Thursday, 6th Week of Easter
“You will grieve, but your grief will turn into joy.”
I have a friend who almost always radiates joy. His life is not an easy one – in fact, it is filled with adversities. Yet, you could sense that he is filled with happiness and joy because he habitually recognizes God’s presence in the midst of pain and suffering. Wherever he goes, whomever he meets, he is able to see and hear something beautiful, something for which to be grateful.
We must first clarify the meaning of joy that Jesus is referring to in today’s gospel. Joy is the experience of knowing that we are unconditionally loved, and that nothing – sickness, failure, emotional distress, or even death – can take that love away. (Henri Nouwen) Joy is not the same as happiness. We can be unhappy about many things, but joy can still be there because it comes from the knowledge of God’s love for us.
We must not think that this joy happens automatically. According to Henri Nouwen: “Joy does not simply happen to us.” “We have to choose joy and keep choosing it every day.” “It is a choice based on the knowledge that we belong to God and have found in God our refuge and our safety and that nothing, not even death, can take God away from us.”
Two people can be victims of the same accident. For the one, it becomes the source of resentment; for the other, the source of gratitude. The external circumstances are the same, but the choice or response is completely different. Some people become bitter as they grow old; others grow old joyfully. That does not mean that the life of those who become bitter was harder than the life of those who become joyful. It simply means that different choices were made – choices of the heart.
It is important to become aware that at every moment of our life we have an opportunity to choose joy. Life has many sides to it; there are always sorrowful and joyful sides to it. And so we always have a choice to live the moment as a cause for resentment or as a cause for joy.

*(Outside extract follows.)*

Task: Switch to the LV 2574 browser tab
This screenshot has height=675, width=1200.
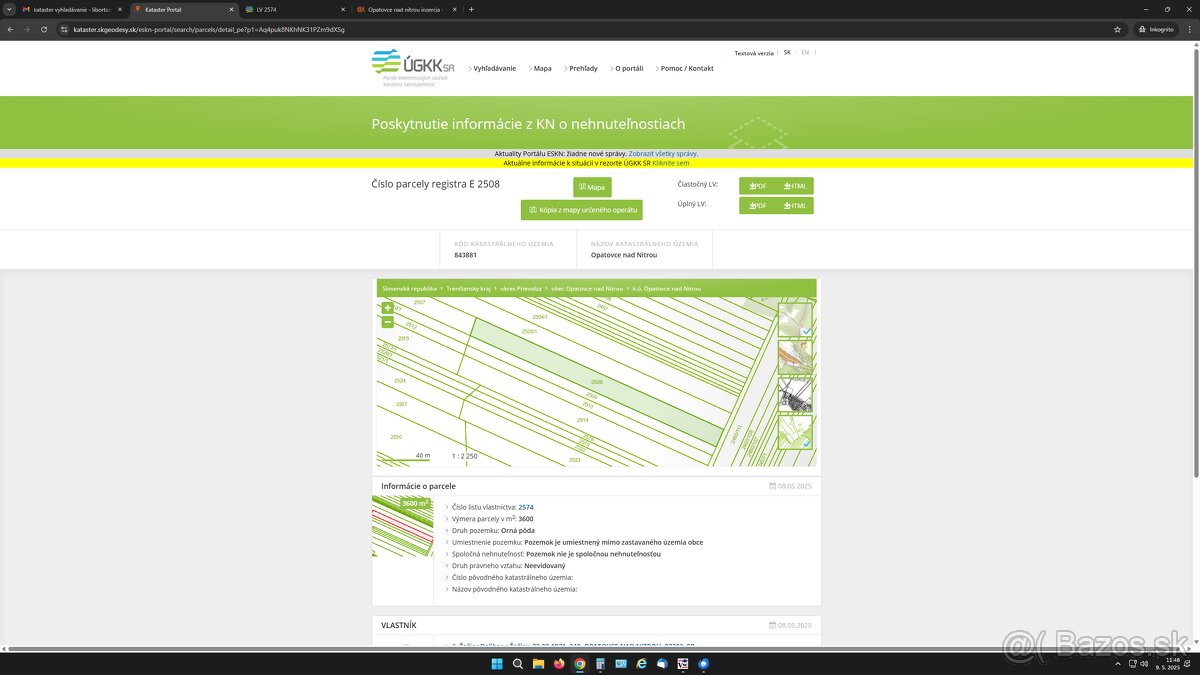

It might be a good idea to ask ourselves how we develop our capacity to choose joy. One thing we must do is to spend some moments at the end of each day looking back how we have been blessed that day and be grateful for it. In so doing we increase our heart’s capacity to choose for joy. And as our hearts become more joyful, we will become, without any special effort, a source of joy for others. Just as sadness begets sadness, so does joy begets joy.